Our mono-synaptic tracing data provides us with an unprecedented and large dataset of mono-synaptic long-range inputs to specified cell-types in the dLGN. Assigning individual neurons to specific brain regions based on anatomical coordinates requires both a high-resolution atlas as well as tools to align each dataset to this atlas. To make use of the high-resolution brain atlas that has been very recently developed by the Allen institute (Common Coordinate Framework v3), we developed an interactive software, which allows the semi-automated mapping of the reference atlas to the data, enables the manual online correction of distortions caused by biological variation and preparation artifacts, and provides a simplified procedure to extract important parameters of each annotated region. This valuable tool accelerates the analysis of the data and allows us to obtain detailed, cell-type specific long-range input connectivity maps of individual dLGN neurons. Together with mono-synaptically connected inputs to thalamocortical neurons, these brain regions are candidate sources for behavioral modulation.

Finally, we established deep 2-photon calcium imaging in the dLGN of awake-behaving mice. Our preparation allows us to image the visual activity of dLGN interneurons not only at their soma, but also has the resolution to image subcellular structures and their ongoing activity while the mouse is performing visual tasks. These experiments will advance our biophysical understanding of early visual processing.

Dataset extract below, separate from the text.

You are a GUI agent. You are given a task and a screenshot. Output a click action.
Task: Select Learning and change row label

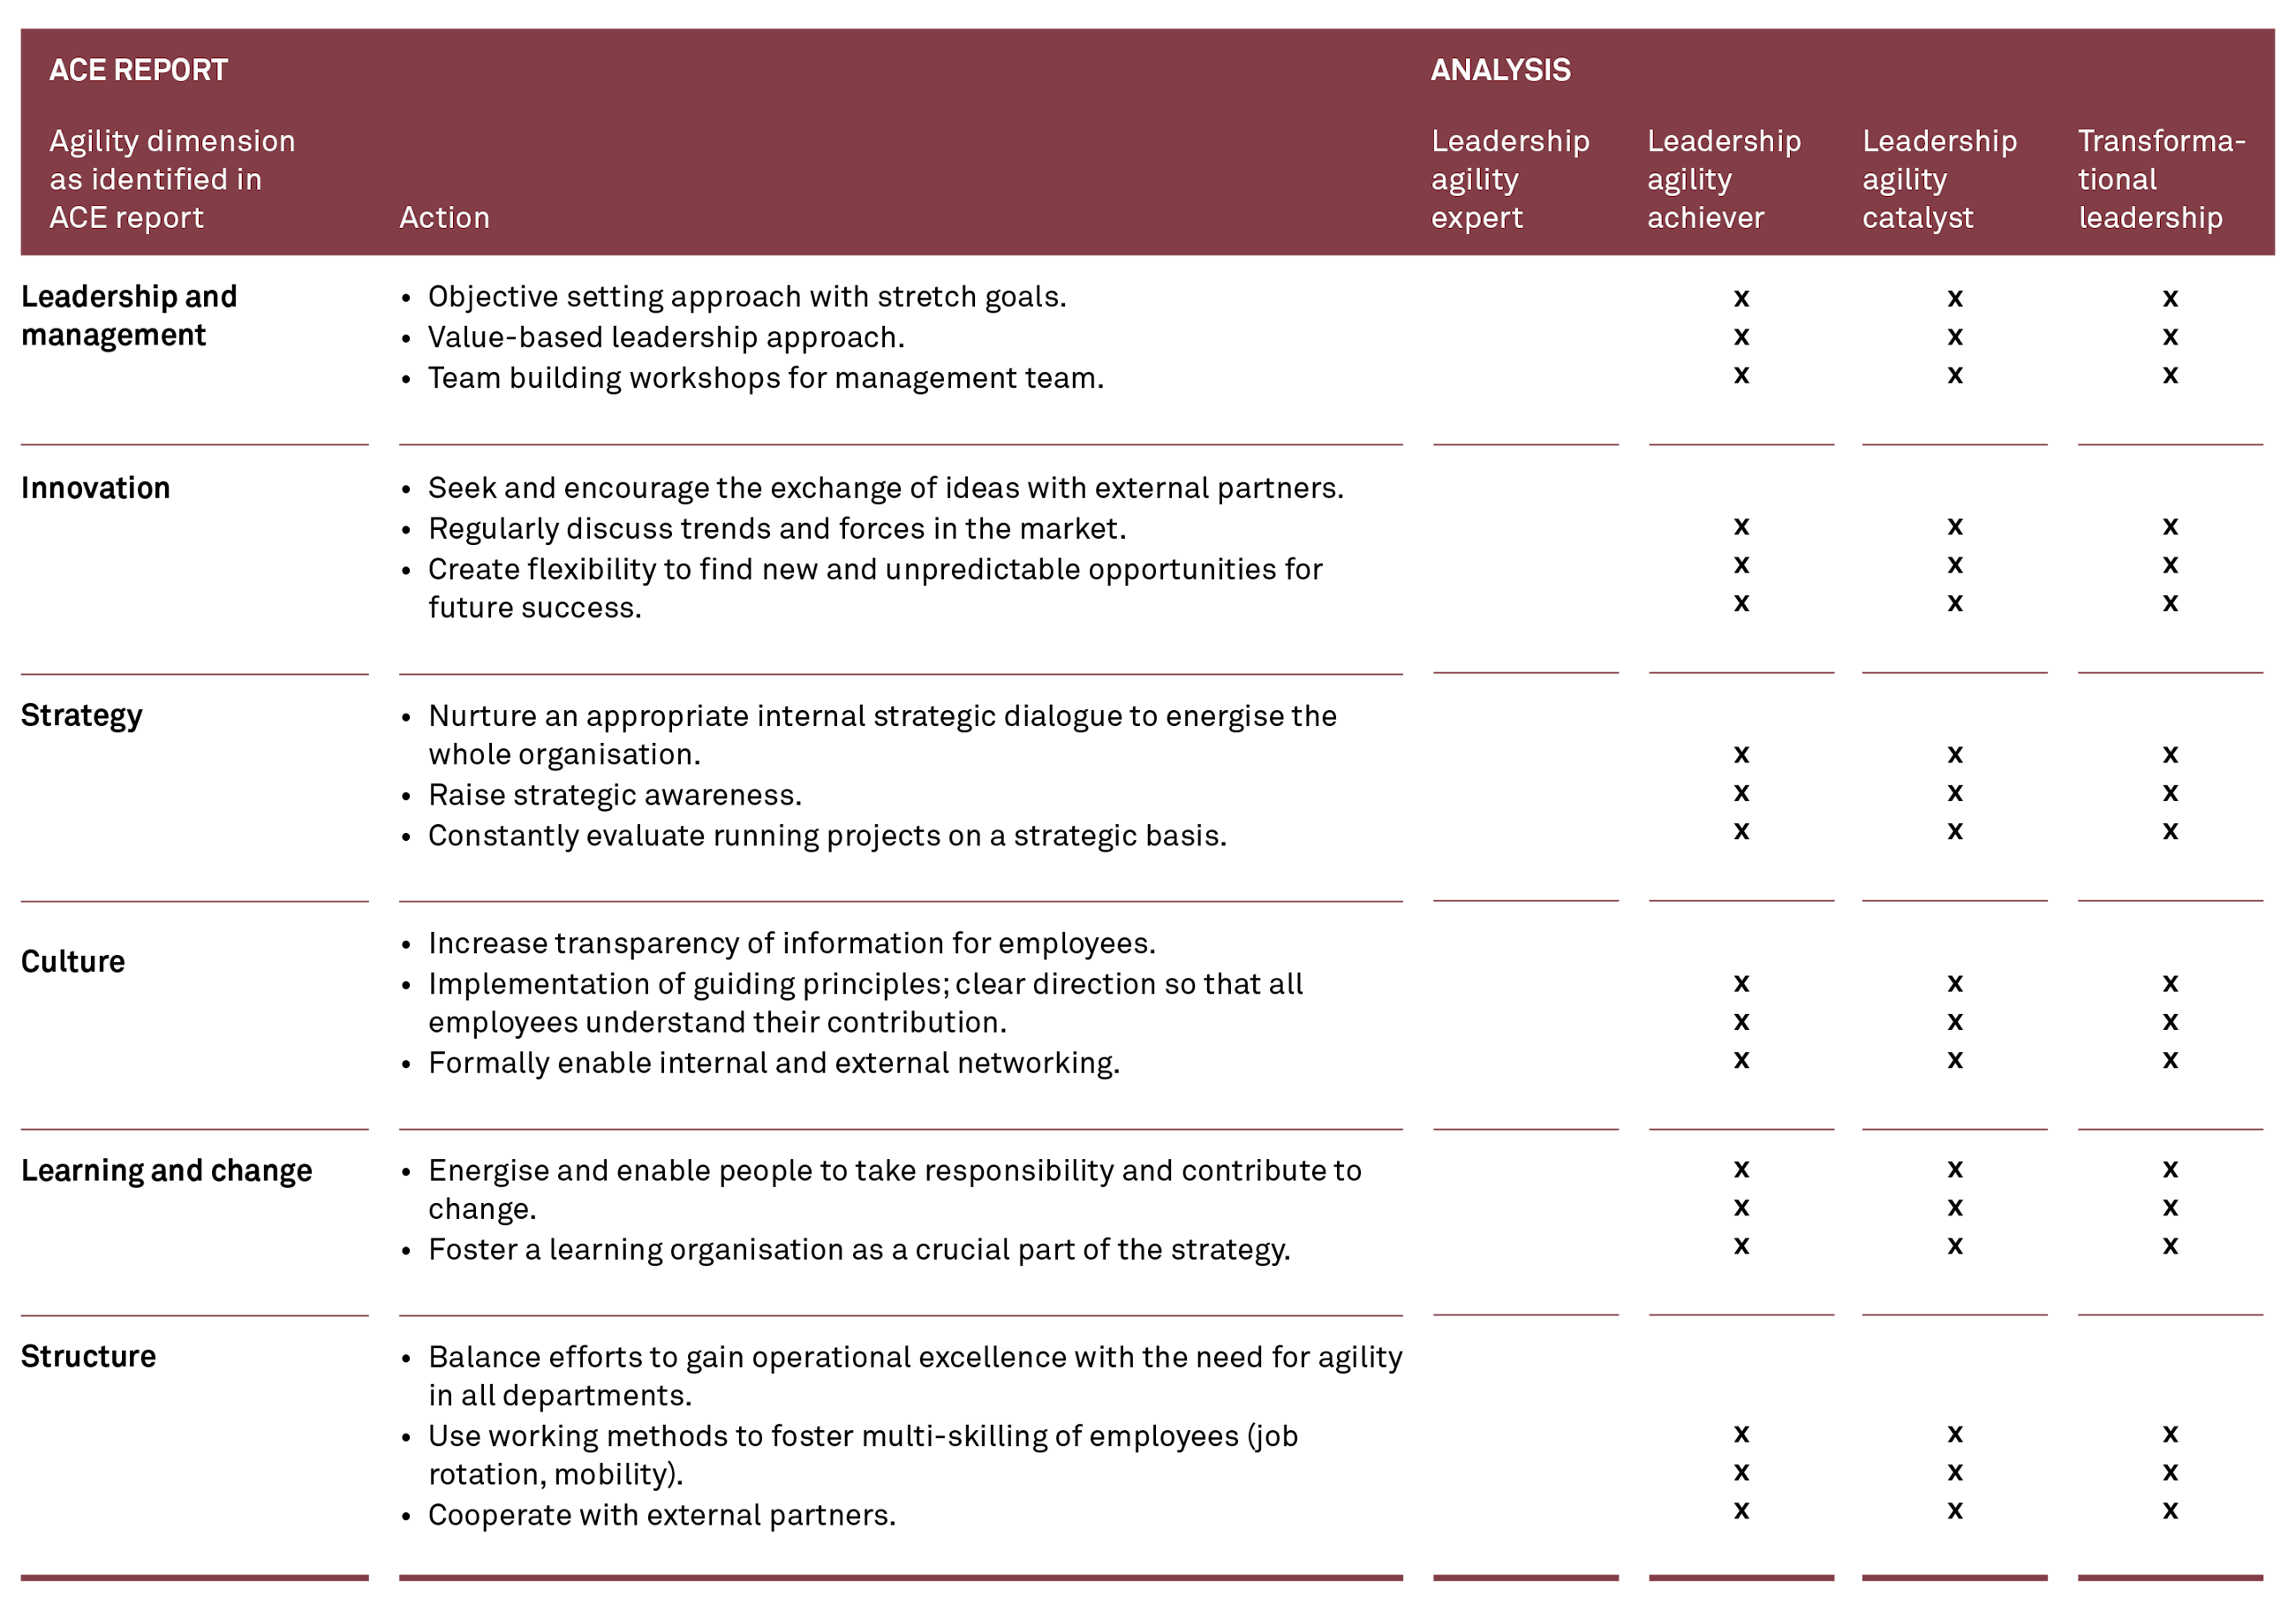[x=167, y=1171]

In the progress of “Thalamic Circuits”, new methods were established and existing methods refined, thereby expanding the methodological toolbox for the scientific community. Firstly, deep brain monosynaptic rabies tracing maps the functional connectivity of individual neurons with monosynaptic resolution. For “Thalamic Circuits”, we expanded the application to dLGN interneurons. This is the first application of monosynaptic rabies tracing to cerebral inhibitory interneurons. Secondly, we developed a visualization and analysis software for mapping brain slices to the CCFv3 reference brain atlas. This tool will be useful also for other researchers who intend to obtain high-resolution input maps for any given brain region based on conventional or novel tracing technologies. Finally, we established for the first time deep 2-photon calcium imaging in the dLGN of awake-behaving mice. This allows in vivo recordings of both cellular and subcellular signals and opens an important avenue towards understanding thalamic functional architecture.

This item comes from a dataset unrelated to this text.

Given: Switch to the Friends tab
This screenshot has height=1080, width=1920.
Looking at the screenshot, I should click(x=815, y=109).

“Thalamic Circuits” contributes to one of the key questions of our time – how brain circuits implement sensory information processing. One of the biggest challenges for today’s society is finding treatments for neurological diseases and mental disorders. Understanding the physiological function of neural circuits is a prerequisite for developing causal treatments for neural pathologies. The results of the project contribute to the knowledge basis, which could potentially aid medical applications in at least two areas: blindness and schizophrenia. The knowledge acquired by “Thalamic Circuits” might also promote advanced information technologies mimicking the neural implementation of our brain.

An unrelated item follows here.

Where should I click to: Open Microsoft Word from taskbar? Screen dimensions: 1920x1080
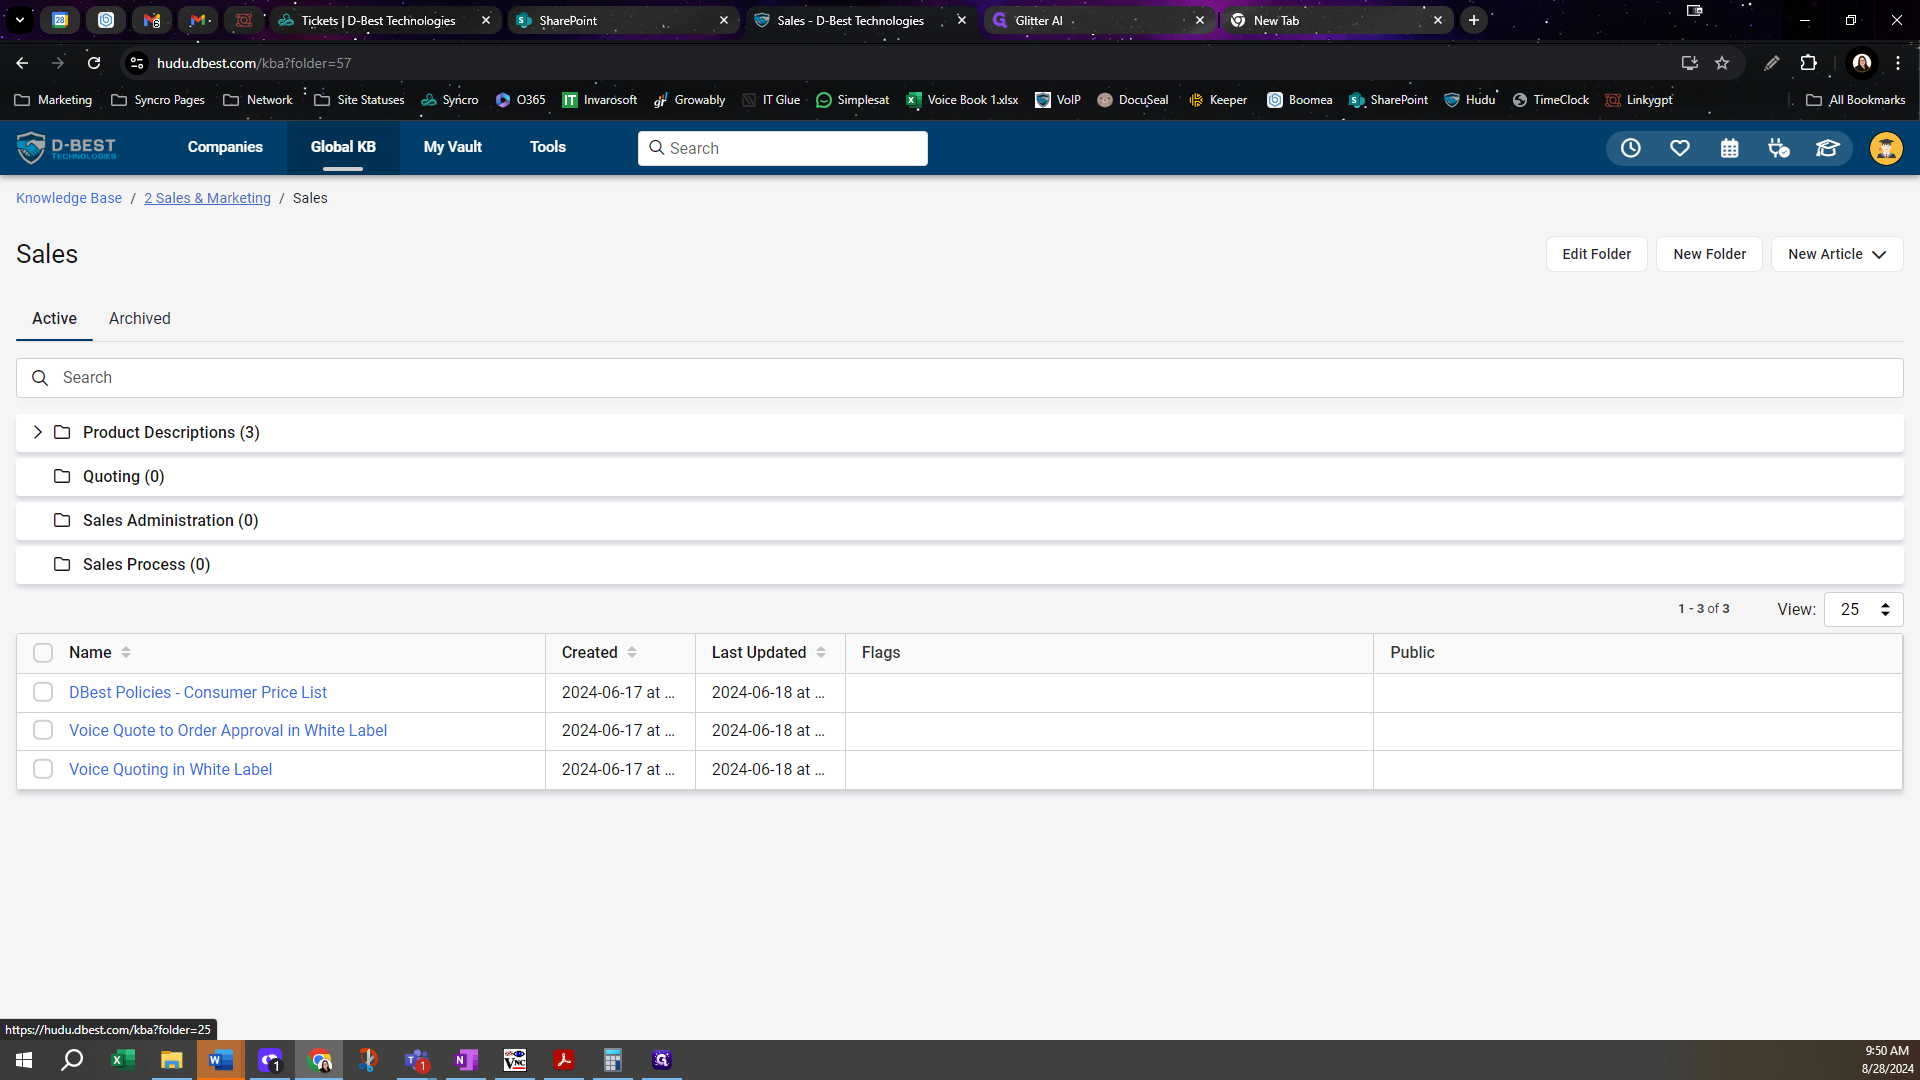click(221, 1060)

A better understanding of neural circuits in the thalamus is the first step towards the development of visual prosthetics to ease the lives of blind people, for which retinal treatments or prostheses are not applicable, and will lead to a great societal benefit. Our research group has ongoing projects and collaborations with clinicians to translate the basic research findings of “Thalamic Circuits” and other projects into therapeutic applications.